Mrs Jackie Parkes MJ said...

Sounds like a good idea to me!

Dr. Peter H. Wright said...

An excellent idea, Father !

I can see the need for appropriate catechesis beforehand.

Otherwise, people will be whispering "What's 'e doing ?"
R. "Don't know, dear. Turning 'is back on us, I think," etc.

But Pope Benedict, by celebrating the novus ordo in traditional style, i.e. at the high altar, facing liturgical east, has just sent a powerful signal :

It doesn't need to be like that !

The priest doesn't need to face the people across a table altar.
He can use the high altar, as in the "old" Mass.

But not everyone has been to Brompton Oratory.

And not everyone has read the rubrics in the Missale Romanum.

Therefore, a picture like this is worth a thousand words.

The Pope is leading by example.

Others will follow.

Of course, there is the problem of sanctuaries which have been disastrously re-ordered.

The only answer appear to be : Put it all back the way it was (and certain churches in various countries have done precisely that.

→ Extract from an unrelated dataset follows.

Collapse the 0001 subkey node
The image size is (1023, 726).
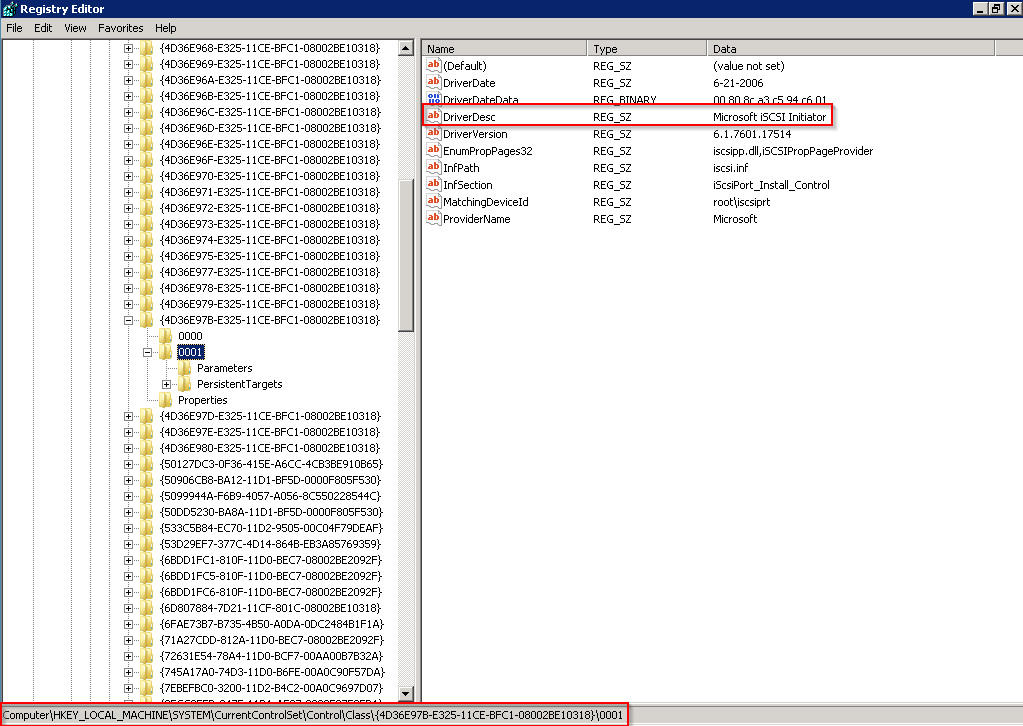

With photographs of Before and After).

Catholic Church Conservation had an interesting post on this.

So, good luck with your E.O.F.A.A.C. (Experimental Ordinary Form After Appropriate Catechesis).

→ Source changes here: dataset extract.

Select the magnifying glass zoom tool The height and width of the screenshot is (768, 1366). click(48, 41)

May the Lord smile on your efforts.

roydosan said...

Now you won't hear this very often... In Today's (Monday) Guardian Newspaper there is a splendid double page colour photograph of Pope Benedict celebrating Mass ad orientem in the Sistine Chapel.

Dr. Peter H. Wright said...

Father,

Sorry about the reference to Cath. Con. blog in my comment.

The photos which caught my attention were posted by Fr. John Trigilio on his blog "The Black Biretta" on Wed. 2 January 08.

Perhaps you've aleady seen them ?
It just shows what can be done.

Mea culpa.

sweep said...

100% agreement with the above!

Fiddler said...

And me!

Musician said...

I very much look forward to this happening at the Forest.

gemoftheocean said...

Can I please have an overhead cam shot? That or if you fellows are going to insist on having your body between us and the Eucharist on the altar, please get see through bodies so we can also see too.

Karen

Fr Michael Brown said...

Karen, do I take it then that you are unconvinced by the Pope`s views on the importance of a versus Deum celebration? Why is it so important to see every bit of what is going on. This orientation and the canon/eucharistic prayer said inaudibly are what I regard as the absolute essentials for serious liturgy.

Fr Michael Brown said...

Dr Wright, I know those pictures of transformations. They featured on this blog some time last year. Truly amazing and inspiring.